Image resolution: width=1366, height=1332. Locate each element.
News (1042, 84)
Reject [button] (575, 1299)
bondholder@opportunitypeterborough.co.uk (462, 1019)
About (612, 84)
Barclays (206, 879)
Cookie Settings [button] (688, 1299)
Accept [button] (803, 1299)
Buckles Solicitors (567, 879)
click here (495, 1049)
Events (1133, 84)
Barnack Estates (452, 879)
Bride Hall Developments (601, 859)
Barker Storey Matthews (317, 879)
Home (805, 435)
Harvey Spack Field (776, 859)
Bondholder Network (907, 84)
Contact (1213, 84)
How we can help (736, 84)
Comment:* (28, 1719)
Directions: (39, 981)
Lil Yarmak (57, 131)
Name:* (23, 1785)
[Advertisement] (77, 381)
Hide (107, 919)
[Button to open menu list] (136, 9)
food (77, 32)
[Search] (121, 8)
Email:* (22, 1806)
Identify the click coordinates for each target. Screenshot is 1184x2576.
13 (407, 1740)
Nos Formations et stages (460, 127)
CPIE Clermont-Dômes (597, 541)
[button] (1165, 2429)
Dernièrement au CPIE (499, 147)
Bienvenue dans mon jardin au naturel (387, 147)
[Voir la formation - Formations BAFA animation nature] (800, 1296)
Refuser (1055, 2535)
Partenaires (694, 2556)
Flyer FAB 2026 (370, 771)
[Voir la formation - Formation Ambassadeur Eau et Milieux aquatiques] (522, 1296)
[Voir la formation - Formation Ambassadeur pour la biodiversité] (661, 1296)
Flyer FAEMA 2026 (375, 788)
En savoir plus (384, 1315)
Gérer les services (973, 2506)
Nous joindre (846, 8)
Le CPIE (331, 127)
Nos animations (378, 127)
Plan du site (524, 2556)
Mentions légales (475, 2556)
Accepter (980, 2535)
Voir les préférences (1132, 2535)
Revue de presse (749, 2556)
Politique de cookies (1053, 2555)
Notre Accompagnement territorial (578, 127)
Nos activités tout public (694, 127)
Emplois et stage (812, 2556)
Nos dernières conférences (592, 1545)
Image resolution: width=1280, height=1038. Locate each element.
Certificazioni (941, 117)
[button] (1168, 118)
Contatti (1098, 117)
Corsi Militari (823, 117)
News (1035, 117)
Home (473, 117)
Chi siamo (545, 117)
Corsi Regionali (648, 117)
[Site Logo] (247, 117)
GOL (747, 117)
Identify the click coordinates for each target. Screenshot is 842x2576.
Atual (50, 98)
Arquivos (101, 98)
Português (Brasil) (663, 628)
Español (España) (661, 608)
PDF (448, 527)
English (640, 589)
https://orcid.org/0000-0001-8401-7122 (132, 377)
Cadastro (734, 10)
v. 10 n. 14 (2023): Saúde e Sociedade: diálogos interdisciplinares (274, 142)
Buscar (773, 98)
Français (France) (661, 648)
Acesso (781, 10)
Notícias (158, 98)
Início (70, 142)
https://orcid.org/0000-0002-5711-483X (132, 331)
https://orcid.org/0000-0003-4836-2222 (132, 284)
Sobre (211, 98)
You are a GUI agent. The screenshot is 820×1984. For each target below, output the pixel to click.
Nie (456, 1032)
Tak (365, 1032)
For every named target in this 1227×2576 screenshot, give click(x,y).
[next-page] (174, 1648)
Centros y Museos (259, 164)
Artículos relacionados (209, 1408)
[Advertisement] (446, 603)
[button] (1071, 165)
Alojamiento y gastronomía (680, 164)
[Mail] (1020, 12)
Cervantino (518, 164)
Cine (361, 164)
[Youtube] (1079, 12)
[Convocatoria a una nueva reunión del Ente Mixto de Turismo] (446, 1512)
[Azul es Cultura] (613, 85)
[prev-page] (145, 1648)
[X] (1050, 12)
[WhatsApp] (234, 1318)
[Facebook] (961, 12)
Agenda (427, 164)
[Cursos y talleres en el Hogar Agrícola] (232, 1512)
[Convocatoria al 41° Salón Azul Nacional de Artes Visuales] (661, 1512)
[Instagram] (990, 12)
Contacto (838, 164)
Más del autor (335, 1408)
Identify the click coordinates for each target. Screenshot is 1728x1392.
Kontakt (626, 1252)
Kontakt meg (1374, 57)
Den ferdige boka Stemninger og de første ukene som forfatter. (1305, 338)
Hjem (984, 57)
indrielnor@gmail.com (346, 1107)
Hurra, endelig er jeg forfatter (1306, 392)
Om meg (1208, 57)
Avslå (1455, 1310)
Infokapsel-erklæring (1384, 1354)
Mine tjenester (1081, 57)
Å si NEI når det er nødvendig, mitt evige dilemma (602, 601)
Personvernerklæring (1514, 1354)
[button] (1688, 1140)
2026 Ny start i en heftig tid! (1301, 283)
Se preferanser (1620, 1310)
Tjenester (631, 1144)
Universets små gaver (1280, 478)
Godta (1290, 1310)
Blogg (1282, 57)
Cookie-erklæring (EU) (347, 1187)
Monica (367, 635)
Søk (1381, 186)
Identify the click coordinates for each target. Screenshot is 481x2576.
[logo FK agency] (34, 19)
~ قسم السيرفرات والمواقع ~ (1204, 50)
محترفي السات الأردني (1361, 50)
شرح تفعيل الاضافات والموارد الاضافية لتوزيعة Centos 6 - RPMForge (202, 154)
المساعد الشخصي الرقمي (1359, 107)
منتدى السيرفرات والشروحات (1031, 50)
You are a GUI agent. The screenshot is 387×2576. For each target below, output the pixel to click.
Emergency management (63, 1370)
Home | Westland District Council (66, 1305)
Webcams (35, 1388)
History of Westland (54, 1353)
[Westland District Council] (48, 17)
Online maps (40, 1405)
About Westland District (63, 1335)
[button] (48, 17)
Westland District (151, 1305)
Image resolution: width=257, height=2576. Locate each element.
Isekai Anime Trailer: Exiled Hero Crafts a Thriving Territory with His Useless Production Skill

•••••

=== TASK DETAILS ===
Whenever a line includes the word "width", pull it out of the entries.

=== RESULT ===
Image resolution: width=1366, height=1332. Locate each element.
Image resolution: width=1280, height=1038. Locate each element.
Image resolution: width=257, height=2576. Locate each element.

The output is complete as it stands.